● **WORK TO BE COMPLETED**
Please set down the line that contains "Task: Click the ROC flag icon" and every line below it through the last, exactly as written, with no other lines.

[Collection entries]
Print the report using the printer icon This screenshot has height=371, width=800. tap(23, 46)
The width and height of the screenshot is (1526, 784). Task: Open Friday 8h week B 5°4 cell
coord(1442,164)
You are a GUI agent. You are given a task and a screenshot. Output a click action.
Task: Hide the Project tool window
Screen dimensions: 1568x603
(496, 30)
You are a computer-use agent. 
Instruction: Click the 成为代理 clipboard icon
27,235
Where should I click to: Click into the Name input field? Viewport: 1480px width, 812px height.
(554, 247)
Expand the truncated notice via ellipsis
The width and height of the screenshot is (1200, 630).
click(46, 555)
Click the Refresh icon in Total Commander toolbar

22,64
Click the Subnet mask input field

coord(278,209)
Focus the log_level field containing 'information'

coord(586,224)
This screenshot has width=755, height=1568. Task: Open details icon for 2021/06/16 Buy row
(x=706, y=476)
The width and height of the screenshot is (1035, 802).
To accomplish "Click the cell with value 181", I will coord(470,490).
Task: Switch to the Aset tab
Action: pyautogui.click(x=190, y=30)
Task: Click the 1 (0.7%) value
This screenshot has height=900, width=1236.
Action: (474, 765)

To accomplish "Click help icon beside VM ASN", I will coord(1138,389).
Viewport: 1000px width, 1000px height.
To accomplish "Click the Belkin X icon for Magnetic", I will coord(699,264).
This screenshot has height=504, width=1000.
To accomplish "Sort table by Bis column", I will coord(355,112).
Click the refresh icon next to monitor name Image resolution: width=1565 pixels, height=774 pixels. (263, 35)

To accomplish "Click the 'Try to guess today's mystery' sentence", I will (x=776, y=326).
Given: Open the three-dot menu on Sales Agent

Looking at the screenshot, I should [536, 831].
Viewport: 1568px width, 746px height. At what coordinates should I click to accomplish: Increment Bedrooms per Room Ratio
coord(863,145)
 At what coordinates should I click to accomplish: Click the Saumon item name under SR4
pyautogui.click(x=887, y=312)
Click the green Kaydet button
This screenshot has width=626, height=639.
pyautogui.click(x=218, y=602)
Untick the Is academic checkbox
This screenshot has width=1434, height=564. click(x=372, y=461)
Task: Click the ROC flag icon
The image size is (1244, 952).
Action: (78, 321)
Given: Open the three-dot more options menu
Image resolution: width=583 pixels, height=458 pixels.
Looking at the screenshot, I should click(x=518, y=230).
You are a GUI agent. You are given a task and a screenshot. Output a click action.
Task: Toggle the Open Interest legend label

● **RESULT OF THE TASK**
Task: Click the ROC flag icon
The image size is (1244, 952).
Action: (78, 321)
Given: Open the three-dot more options menu
Image resolution: width=583 pixels, height=458 pixels.
Looking at the screenshot, I should click(x=518, y=230).
You are a GUI agent. You are given a task and a screenshot. Output a click action.
Task: Toggle the Open Interest legend label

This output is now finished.